[[ PROVIDED RECORDS, beginning ]]

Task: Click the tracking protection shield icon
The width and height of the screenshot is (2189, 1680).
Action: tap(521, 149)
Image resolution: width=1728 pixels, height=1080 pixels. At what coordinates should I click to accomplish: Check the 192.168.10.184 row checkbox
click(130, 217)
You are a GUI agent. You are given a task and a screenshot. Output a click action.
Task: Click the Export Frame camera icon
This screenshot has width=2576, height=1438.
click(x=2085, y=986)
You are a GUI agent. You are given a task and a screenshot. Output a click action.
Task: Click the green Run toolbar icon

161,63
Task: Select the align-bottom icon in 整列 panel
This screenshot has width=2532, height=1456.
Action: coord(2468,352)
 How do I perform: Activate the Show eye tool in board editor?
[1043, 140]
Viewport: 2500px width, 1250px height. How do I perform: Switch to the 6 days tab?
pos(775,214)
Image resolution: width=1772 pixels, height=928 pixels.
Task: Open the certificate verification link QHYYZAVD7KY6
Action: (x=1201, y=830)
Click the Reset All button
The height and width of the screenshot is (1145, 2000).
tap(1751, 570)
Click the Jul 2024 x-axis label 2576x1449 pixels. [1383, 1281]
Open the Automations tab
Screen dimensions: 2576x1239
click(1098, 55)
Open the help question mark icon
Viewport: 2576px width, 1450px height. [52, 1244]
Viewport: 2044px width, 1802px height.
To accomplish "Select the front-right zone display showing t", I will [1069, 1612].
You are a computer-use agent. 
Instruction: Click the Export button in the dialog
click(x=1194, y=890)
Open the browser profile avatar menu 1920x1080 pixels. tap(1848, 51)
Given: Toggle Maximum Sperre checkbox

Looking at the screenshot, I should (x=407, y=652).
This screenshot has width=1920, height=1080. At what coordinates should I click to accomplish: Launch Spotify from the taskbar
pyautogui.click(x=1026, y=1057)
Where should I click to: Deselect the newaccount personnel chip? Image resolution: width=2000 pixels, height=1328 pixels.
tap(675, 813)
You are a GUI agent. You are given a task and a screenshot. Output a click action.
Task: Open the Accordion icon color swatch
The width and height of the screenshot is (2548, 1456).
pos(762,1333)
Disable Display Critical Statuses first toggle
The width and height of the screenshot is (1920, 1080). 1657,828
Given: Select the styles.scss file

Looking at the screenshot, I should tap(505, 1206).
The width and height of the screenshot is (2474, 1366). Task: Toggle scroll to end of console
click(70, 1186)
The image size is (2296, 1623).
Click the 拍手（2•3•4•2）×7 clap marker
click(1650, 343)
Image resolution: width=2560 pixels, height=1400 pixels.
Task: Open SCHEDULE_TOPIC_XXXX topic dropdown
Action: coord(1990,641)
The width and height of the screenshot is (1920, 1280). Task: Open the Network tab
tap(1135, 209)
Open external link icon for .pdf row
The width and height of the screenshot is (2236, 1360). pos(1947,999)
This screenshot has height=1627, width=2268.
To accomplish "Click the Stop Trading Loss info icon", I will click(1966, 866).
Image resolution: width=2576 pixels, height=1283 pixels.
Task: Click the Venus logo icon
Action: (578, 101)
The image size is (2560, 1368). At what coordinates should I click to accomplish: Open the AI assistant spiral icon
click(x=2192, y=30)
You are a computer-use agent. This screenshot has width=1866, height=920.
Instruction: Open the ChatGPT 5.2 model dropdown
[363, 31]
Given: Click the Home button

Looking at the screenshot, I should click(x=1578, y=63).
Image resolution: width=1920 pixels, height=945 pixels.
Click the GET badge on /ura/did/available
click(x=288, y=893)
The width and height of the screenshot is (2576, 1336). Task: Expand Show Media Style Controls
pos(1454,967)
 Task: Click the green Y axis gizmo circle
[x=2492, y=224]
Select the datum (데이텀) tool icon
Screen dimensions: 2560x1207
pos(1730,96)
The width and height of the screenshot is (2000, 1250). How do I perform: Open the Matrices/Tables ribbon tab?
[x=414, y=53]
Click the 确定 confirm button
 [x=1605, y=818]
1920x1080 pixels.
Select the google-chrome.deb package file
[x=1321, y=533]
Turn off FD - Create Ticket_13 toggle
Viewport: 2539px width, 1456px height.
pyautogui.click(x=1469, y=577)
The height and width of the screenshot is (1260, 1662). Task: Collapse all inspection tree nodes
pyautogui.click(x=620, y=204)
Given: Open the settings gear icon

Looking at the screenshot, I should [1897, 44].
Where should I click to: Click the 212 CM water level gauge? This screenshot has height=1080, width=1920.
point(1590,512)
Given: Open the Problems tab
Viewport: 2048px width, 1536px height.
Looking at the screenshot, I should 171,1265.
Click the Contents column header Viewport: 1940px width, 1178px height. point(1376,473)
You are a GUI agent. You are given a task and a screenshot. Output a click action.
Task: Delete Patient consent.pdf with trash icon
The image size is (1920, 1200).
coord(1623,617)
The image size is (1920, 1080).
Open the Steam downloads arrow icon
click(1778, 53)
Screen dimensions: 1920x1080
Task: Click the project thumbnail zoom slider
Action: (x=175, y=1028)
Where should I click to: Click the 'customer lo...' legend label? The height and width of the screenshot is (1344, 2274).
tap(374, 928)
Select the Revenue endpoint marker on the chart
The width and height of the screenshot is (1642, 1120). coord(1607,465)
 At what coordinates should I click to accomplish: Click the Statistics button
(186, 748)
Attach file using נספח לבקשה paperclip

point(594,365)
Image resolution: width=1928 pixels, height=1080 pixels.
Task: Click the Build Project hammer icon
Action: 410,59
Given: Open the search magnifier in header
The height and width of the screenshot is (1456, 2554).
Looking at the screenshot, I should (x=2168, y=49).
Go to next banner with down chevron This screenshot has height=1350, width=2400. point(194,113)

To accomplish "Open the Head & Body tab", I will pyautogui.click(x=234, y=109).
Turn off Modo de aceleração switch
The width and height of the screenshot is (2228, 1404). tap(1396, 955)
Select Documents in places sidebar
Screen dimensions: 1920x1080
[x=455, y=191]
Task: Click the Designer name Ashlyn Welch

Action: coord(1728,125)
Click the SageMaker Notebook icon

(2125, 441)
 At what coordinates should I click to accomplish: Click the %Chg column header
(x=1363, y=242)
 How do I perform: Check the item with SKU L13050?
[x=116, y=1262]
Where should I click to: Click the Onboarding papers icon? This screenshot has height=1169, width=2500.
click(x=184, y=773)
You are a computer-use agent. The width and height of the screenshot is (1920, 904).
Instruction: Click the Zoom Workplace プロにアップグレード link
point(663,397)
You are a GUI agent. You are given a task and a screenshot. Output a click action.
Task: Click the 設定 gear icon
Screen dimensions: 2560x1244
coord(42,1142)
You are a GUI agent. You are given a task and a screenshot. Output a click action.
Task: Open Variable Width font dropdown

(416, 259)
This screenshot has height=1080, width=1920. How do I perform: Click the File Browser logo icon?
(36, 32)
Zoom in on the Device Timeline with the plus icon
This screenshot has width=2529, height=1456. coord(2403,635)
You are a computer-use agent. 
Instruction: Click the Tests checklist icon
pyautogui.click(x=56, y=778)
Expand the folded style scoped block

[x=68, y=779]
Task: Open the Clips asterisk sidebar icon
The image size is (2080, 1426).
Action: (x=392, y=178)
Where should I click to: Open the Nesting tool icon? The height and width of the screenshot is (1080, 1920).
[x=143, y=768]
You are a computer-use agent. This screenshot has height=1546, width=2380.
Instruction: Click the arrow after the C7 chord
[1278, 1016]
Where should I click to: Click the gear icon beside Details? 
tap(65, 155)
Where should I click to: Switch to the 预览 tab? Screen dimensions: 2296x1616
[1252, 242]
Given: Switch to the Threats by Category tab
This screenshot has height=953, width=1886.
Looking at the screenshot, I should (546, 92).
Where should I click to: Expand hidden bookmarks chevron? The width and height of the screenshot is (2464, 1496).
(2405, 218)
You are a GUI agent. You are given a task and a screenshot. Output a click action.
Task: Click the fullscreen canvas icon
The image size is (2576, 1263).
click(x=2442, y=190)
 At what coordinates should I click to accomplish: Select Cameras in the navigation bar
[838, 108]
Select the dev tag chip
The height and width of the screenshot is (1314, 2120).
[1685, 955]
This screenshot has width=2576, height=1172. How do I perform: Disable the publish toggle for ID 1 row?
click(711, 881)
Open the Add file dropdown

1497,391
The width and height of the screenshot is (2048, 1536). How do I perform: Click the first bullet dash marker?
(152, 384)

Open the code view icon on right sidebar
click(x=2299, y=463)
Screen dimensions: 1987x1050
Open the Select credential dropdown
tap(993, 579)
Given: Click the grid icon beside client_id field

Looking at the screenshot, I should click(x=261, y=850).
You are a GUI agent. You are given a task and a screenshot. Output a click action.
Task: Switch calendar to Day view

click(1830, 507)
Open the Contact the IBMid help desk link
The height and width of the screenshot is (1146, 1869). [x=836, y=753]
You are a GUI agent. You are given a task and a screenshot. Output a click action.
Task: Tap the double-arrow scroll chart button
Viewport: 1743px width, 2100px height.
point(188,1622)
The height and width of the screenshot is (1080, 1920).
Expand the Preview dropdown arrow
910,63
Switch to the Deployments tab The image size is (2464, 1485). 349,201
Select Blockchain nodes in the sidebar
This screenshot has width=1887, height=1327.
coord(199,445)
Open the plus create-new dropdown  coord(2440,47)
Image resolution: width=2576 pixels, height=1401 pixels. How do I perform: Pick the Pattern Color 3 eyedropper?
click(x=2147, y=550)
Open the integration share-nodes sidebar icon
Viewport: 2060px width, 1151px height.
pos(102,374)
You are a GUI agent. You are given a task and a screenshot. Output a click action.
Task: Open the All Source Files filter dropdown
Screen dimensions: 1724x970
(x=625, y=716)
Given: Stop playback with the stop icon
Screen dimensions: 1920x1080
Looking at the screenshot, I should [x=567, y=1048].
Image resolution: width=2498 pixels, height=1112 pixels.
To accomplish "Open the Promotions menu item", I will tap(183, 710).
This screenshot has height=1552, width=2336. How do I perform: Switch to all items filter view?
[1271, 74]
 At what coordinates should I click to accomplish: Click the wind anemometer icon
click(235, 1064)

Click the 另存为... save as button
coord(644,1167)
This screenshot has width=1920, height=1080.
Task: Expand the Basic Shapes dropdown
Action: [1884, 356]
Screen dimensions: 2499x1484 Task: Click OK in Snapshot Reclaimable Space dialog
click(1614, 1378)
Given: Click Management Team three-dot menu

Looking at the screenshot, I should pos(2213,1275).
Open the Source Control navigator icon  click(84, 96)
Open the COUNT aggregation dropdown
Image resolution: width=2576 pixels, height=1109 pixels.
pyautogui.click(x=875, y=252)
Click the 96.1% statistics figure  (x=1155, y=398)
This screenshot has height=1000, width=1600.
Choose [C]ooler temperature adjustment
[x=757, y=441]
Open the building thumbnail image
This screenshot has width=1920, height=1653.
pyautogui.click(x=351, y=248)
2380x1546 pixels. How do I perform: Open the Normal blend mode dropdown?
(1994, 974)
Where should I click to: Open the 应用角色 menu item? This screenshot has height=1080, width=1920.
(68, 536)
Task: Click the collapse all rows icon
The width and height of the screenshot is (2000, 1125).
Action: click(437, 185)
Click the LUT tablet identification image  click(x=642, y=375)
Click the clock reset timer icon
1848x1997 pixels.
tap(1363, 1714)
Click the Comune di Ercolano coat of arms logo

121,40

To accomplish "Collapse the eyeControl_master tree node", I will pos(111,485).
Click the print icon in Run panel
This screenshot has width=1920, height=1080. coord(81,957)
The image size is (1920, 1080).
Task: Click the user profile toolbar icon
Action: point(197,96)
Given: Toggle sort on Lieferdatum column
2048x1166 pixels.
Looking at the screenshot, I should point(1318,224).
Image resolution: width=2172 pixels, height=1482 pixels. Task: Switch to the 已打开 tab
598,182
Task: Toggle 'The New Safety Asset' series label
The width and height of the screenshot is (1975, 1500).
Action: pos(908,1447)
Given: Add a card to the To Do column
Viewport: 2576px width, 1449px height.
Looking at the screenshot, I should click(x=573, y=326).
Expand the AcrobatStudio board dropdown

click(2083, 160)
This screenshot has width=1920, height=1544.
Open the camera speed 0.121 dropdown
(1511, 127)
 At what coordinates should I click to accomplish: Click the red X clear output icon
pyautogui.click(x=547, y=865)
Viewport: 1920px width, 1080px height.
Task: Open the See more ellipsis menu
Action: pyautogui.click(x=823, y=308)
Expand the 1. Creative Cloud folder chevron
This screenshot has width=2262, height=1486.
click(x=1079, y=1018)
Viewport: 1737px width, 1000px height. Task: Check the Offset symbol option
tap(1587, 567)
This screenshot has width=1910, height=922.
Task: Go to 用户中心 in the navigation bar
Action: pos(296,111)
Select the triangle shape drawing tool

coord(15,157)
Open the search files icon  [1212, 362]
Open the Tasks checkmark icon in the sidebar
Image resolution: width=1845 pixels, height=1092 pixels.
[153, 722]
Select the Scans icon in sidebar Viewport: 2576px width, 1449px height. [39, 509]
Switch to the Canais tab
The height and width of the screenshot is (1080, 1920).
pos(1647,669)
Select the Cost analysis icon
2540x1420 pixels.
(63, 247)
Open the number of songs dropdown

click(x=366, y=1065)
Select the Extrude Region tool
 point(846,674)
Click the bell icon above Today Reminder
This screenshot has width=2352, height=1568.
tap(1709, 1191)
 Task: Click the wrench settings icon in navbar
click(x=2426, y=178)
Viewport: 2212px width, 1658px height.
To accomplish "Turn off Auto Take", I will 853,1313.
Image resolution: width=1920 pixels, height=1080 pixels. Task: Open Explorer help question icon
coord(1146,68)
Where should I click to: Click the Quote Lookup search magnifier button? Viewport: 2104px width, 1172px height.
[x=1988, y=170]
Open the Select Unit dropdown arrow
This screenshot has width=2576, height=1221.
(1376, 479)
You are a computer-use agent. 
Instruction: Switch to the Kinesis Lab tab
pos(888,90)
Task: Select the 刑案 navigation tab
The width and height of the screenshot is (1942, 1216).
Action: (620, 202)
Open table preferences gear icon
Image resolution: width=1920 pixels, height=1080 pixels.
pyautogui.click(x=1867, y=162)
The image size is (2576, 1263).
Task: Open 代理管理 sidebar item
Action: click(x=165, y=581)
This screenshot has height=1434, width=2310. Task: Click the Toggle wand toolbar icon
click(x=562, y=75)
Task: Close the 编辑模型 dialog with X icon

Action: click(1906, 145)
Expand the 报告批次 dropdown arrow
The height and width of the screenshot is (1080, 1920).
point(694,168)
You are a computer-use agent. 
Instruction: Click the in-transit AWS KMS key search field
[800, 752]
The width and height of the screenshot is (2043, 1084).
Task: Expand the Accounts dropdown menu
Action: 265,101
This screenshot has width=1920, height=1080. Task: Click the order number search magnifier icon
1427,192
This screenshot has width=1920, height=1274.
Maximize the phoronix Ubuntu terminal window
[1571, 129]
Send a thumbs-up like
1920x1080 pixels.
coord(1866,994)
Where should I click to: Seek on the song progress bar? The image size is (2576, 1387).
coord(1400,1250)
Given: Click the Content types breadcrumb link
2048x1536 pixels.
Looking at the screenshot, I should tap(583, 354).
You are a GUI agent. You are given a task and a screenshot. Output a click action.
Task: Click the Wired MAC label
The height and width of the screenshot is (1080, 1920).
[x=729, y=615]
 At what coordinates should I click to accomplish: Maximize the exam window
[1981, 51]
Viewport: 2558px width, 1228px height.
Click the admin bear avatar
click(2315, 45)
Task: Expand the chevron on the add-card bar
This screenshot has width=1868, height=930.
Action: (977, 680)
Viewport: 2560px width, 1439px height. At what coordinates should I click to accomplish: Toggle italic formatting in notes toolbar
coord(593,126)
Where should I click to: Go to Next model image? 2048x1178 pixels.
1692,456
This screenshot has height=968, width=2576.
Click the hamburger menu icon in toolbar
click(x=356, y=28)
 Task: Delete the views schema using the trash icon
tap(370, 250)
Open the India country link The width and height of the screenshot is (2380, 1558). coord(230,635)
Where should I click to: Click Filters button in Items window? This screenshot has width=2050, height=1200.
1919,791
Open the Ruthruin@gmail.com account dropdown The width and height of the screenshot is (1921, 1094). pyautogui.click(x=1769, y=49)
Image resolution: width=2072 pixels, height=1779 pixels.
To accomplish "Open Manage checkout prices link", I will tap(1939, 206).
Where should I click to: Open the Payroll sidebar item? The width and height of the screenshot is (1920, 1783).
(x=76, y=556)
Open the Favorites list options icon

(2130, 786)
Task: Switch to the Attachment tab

[[ PROVIDED RECORDS, end ]]

WHAT NEEDS TO BE DONE:
Wherever the string "card" turns up in the material, copy the whole line.

FINAL ANSWER:
Given: Add a card to the To Do column
Task: Expand the chevron on the add-card bar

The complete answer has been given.